A particle is moving in x-y plane such that its velocity is given by vx = 3t2 and vy= 2t .fine average velocity of particle at t=2 seconds
To find the average velocity of the particle at t = 2 seconds, we first need to find the displacement of the particle during the time interval from t = 0 seconds to t = 2 seconds.

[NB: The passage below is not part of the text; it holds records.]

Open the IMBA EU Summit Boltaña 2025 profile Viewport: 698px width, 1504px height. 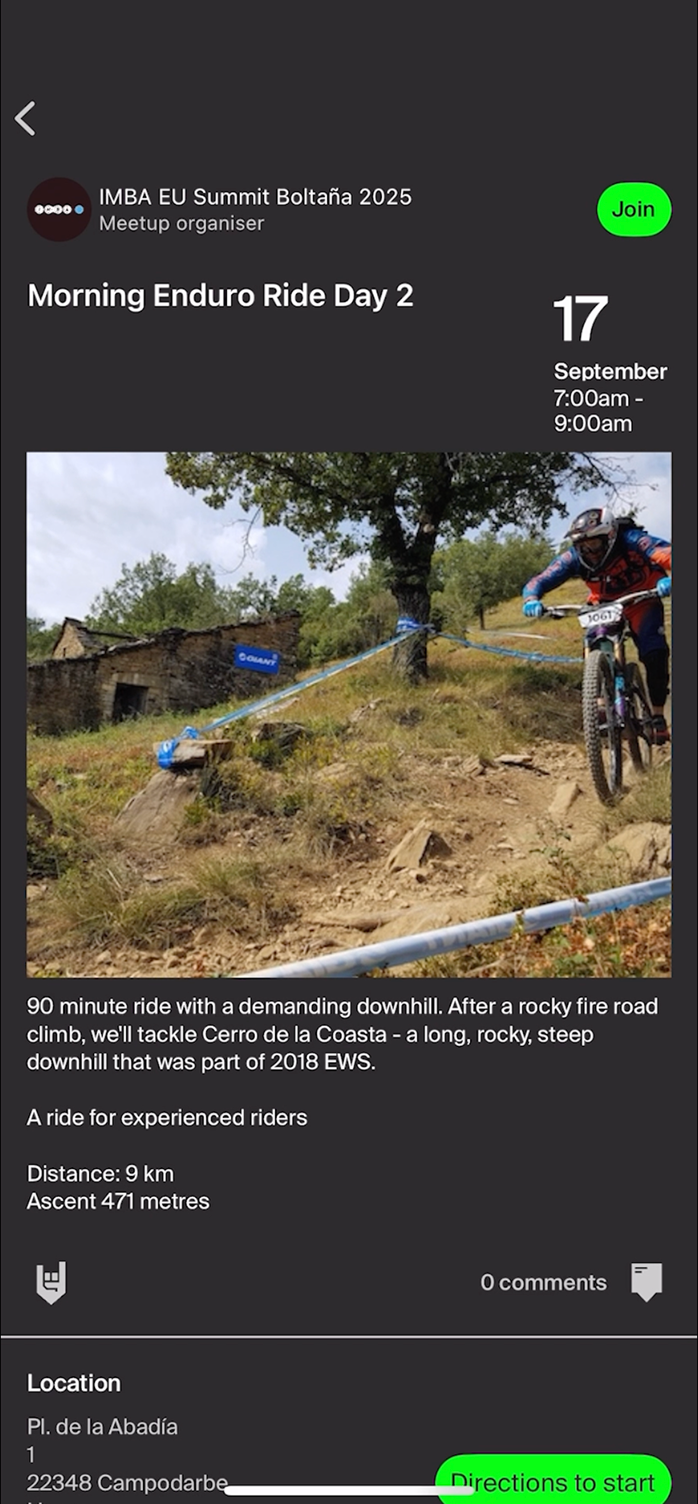255,197
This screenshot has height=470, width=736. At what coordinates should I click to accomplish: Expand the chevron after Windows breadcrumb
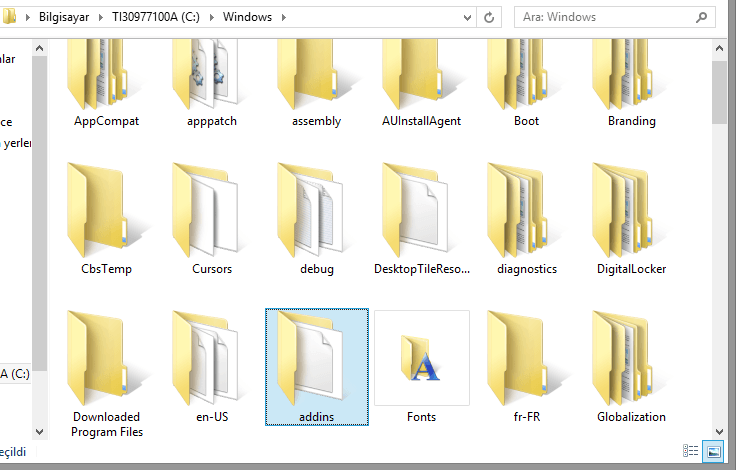(283, 17)
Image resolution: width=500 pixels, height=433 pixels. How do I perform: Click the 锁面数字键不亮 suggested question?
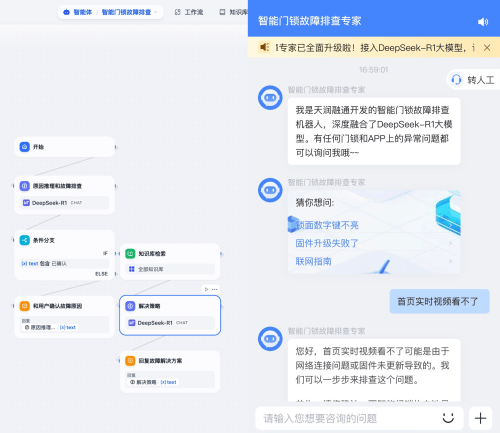327,225
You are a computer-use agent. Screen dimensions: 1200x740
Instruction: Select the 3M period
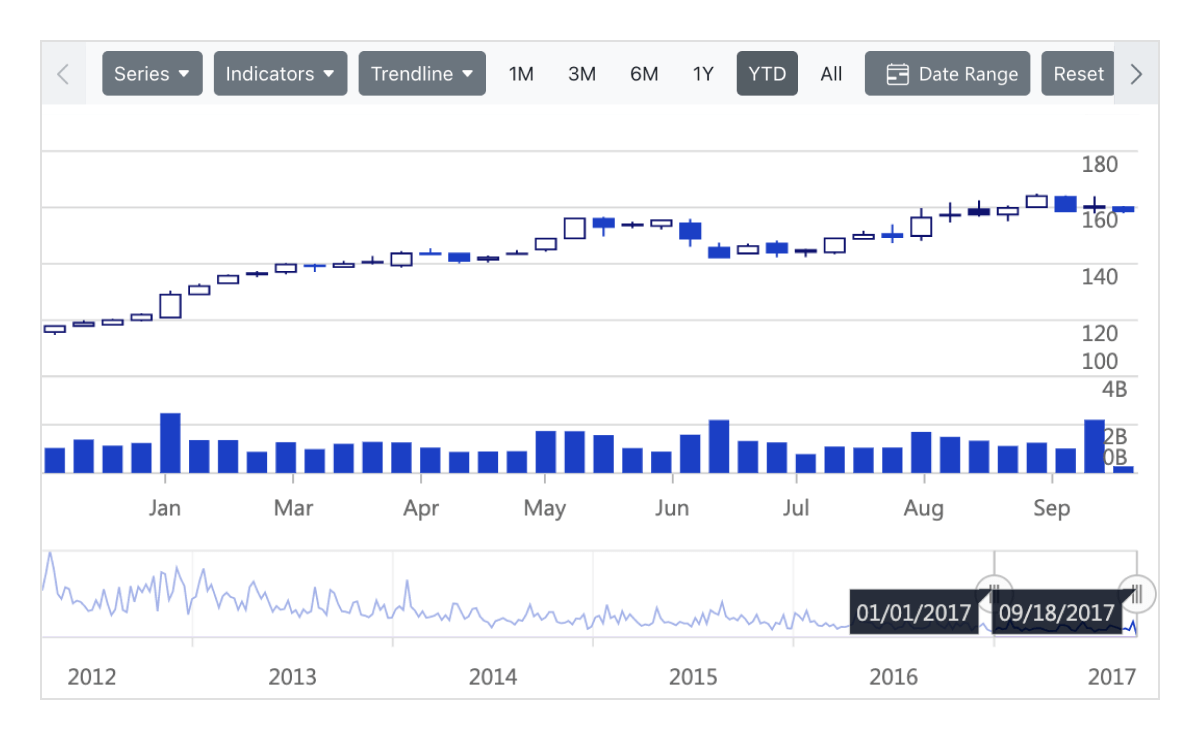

The displacement in the x-direction (Δx) can be found by integrating the x-component of the velocity function (vx) with respect to time:
Δx = ∫(vx)dt = ∫(3t^2)dt
Integrating 3t^2 with respect to t, we get:
Δx = t^3 + C
Next, we need to find the value of the constant C. Since we want to find the displacement from t = 0 seconds to t = 2 seconds, we can substitute t = 0 seconds into the equation:
0 = (0)^3 + C
C = 0
Therefore, the displacement in the x-direction is:
Δx = t^3
Similarly, we can find the displacement in the y-direction (Δy) by integrating the y-component of the velocity function (vy) with respect to time:
Δy = ∫(vy)dt = ∫(2t)dt
Integrating 2t with respect to t, we get:
Δy = t^2 + D
To find the value of the constant D, we can again substitute t = 0 seconds into the equation:
0 = (0)^2 + D
D = 0
Therefore, the displacement in the y-direction is:
Δy = t^2
Now, we can calculate the displacement vector (Δr) using the Pythagorean theorem:
Δr = √(Δx^2 + Δy^2)
= √((t^3)^2 + (t^2)^2)
= √(t^6 + t^4)
Finally, we can calculate the average velocity (Vavg) by dividing the displacement vector by the time interval:
Vavg = Δr / Δt
= (√(t^6 + t^4)) / (2 - 0)
= (√(t^6 + t^4)) / 2
Substituting t = 2 seconds, we get:
Vavg = (√((2^6) + (2^4))) / 2
= (√(64 + 16)) / 2
= (√80) / 2
= (√16 * 5) / 2
= (4√5) / 2
= 2√5
Therefore, the average velocity of the particle at t = 2 seconds is 2√5, where √ represents the square root.